Now, practically speaking, to implement a multiplayer mode in your product, two key components are necessary:

  1. You must enable collaboration: this means allowing multiple users to edit shared resources and view each others’ edits.
  2. You need to add support for user roles, permissions, and other enterprise-grade features.

There will be more to come, but in this initial post of the series, we’ll focus our discussion on that first point: collaboration.

However, before we go any further–you must ask yourself an imperative question.

A question you must ask—and how to find the answer!

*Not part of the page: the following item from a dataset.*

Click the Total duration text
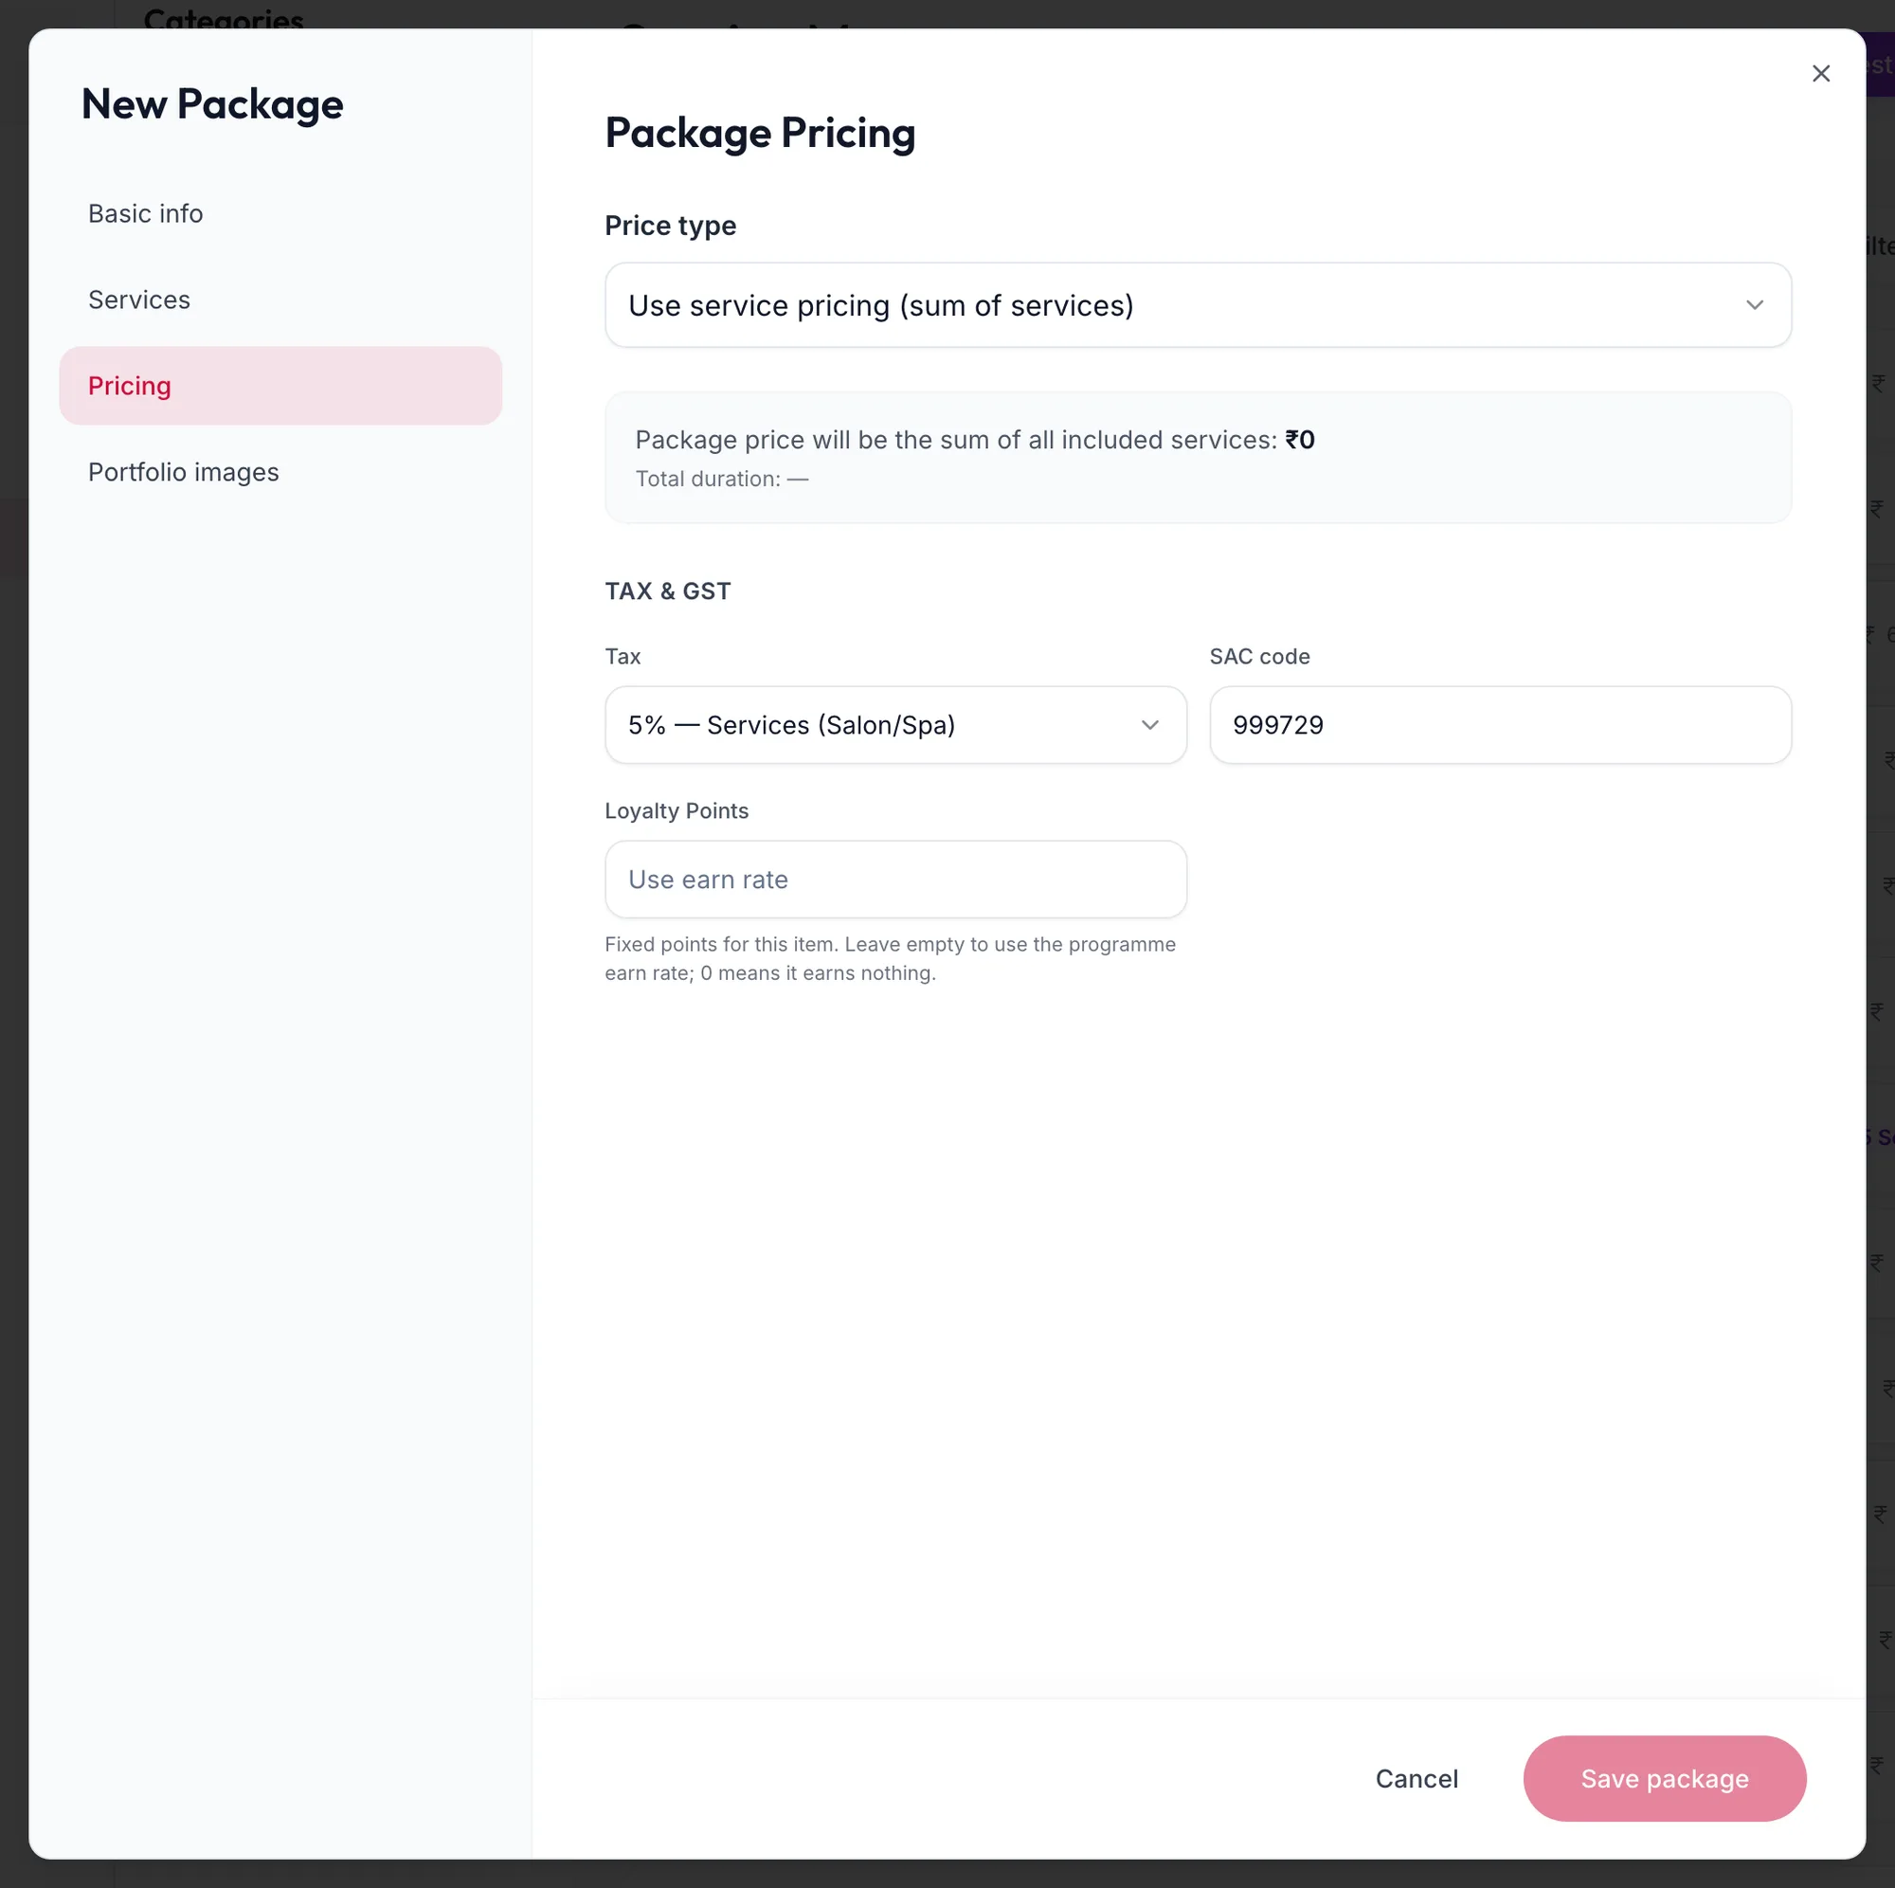This screenshot has width=1895, height=1888. [x=722, y=479]
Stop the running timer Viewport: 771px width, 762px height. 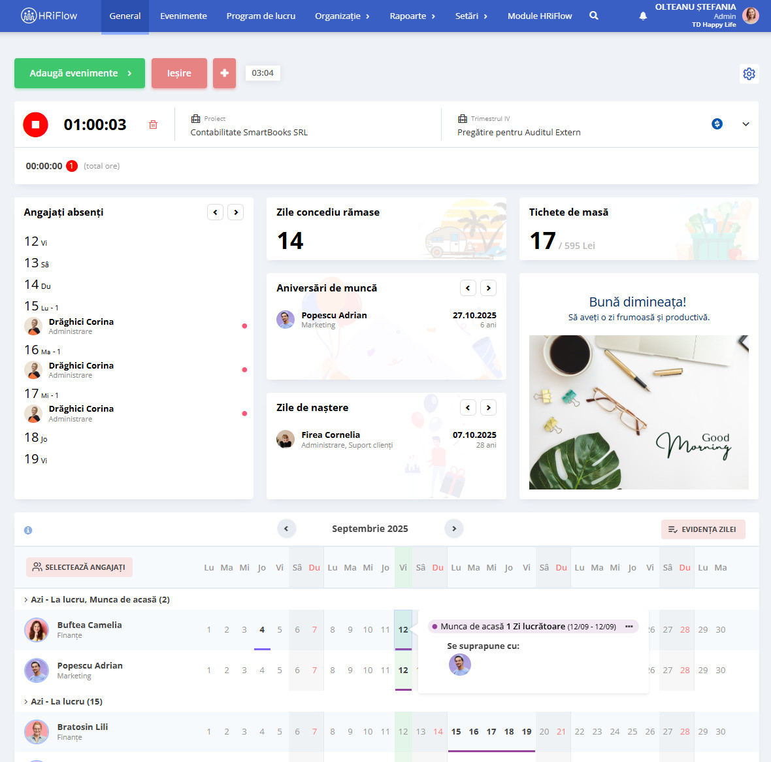tap(36, 124)
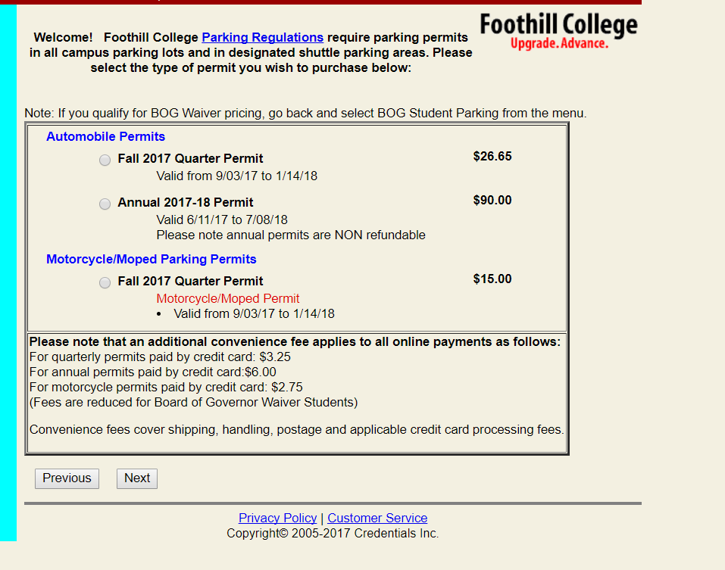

There is a key question you must absolutely ask before proceeding:

”Will this model fit my product?”

To answer this critical question, take stock of your product and look for signs that collaboration is already taking place, at least with some of your users. If not your product, look for these signs in competing products or alternative solutions to the same problem. Examples might include:

  • Screen sharing. Are users utilizing a screen share mode when working with your product? Examples: pair programming and Tuple.
  • In-person collaboration: Are people meeting in conference rooms or other physical spaces while using your product (or alternatives). Example: in-person brainstorming sessions and Miro.
  • Google Docs or Notion: Are users leveraging Google Docs or Notion in the process of working with your product.
  • File exchanges: Are they sending files back and forth within the organization or externally? (These files might often be named something like projectSpec_version 3_revised_final.docx.)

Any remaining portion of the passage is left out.